鷲山 そこで生まれるのって、思っていたイメージとの“違い”だと思うんです。“本当はこうしたかった”というのが提示できるようになったら、それはしっかりセッションできているということだと思う。“こういうビートにしたくない?”とか、そういうのを言語じゃなく音楽でやれるようにするのは、英語を覚える感覚に近い気がします。

デニス 英語を話せるようになる方法もそうですもんね。とにかく話して聴いてみる。

鷲山 とにかくそういう場に行ってみる。で、事故ってみる(笑)。事故っても誰かが助けてくれるから。

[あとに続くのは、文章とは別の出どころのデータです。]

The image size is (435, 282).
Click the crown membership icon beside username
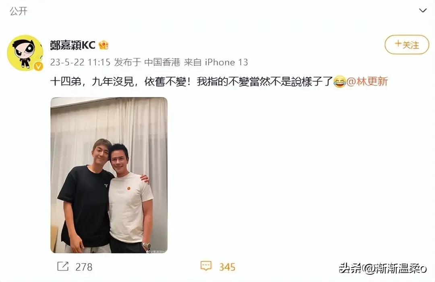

それがセッションの醍醐味じゃないですかね。

―最後に、これから楽器を始める人やビギナーにメッセージを。

澤田 今ってインターネットがあるから仲間を探しやすいし、アウトプットする方法もいくらでもあるから、とにかく表現して誰かに見てもらう。それこそ親でもいいし友達でもいい。だんだんそれに慣れていくと、人と演奏を合わせることにも抵抗がなくなるから。それをひとつずつクリアしていけば、気づいたら一人前のプレイヤーになれると思います。

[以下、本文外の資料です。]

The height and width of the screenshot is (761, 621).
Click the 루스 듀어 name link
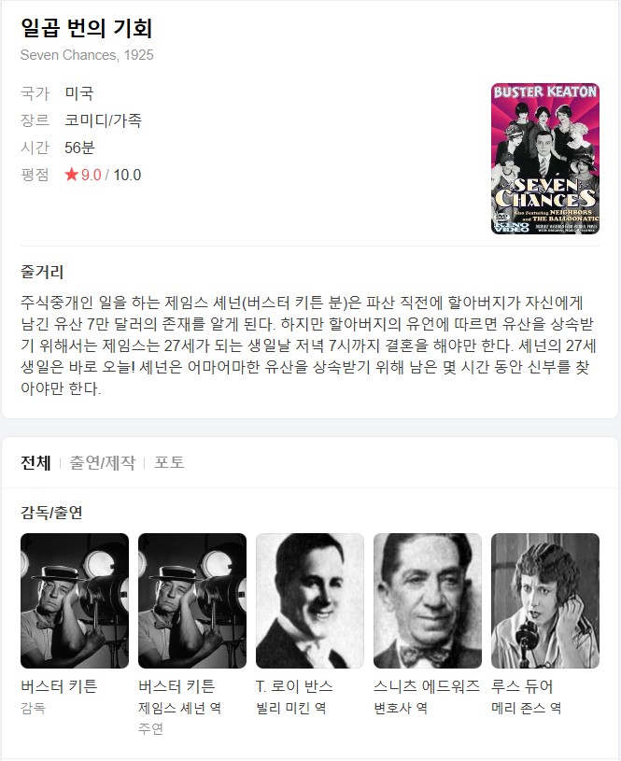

デニス まだ楽器を始めていないってことは、実はそんなにやりたいことではないかもしれない。実際に始めてからがスタートだと思うので、そうなったらもう思う存分に楽しんでほしいなと思います。

福田 細かいことを考えないで、とりあえず俺みたいに友達がいようがいまいがお年玉を全額はたいて楽器を買う! そこから考えればいい。

鷲山 音楽という文化において、メロディを一つ発明することでどんどん音楽でやれることが少なくなっていく感覚があるんです。だから、まだ新曲が出ているということは、メロディやフレーズの発明家になれるチャンスはいくらでもある。ギターを1本持つだけでいきなり名曲が生まれるかもしれないので、そういう志を持ってやればいいんじゃないかな。“新曲の席”は有限なわけで、その席を手に入れるのに迷っている暇はないですね。


Suspended 4th
2013年、名古屋にて結成。メンバーは、鷲山和希(Vo,Gt)、澤田誠也(Gt)、福田裕務(Ba)、デニス・ルワブ(Dr)。名古屋の栄で路上ライヴを中心に活動を展開し、その圧倒的なパフォーマンスで注目を浴びる。2018年6月、シングル『ストラトキャスター・シーサイド』を発表、8月にはストリートミュージシャンを集めた野外フェス〈Street Musician Summit〉を開催。その後、自主音源『INVERSION』を発表。2019年1月、一発録りによるインストライヴ音源『20190121』を発表。同年7月、PIZZA OF DEATHより『GIANTSTAMP』をリリース。2021年、フェンダーが世界の次世代アーティストを対象にしたサポートプログラム“Fender NEXT”の日本代表に選抜。2022年7月20日、1stフルアルバム『Travel The Galaxy』をリリース。9月25日(日)Spotify O-Crestを皮切りに6都市7会場を廻る〈Suspended 4th『Travel The Galaxy』 Tour〉を開催する。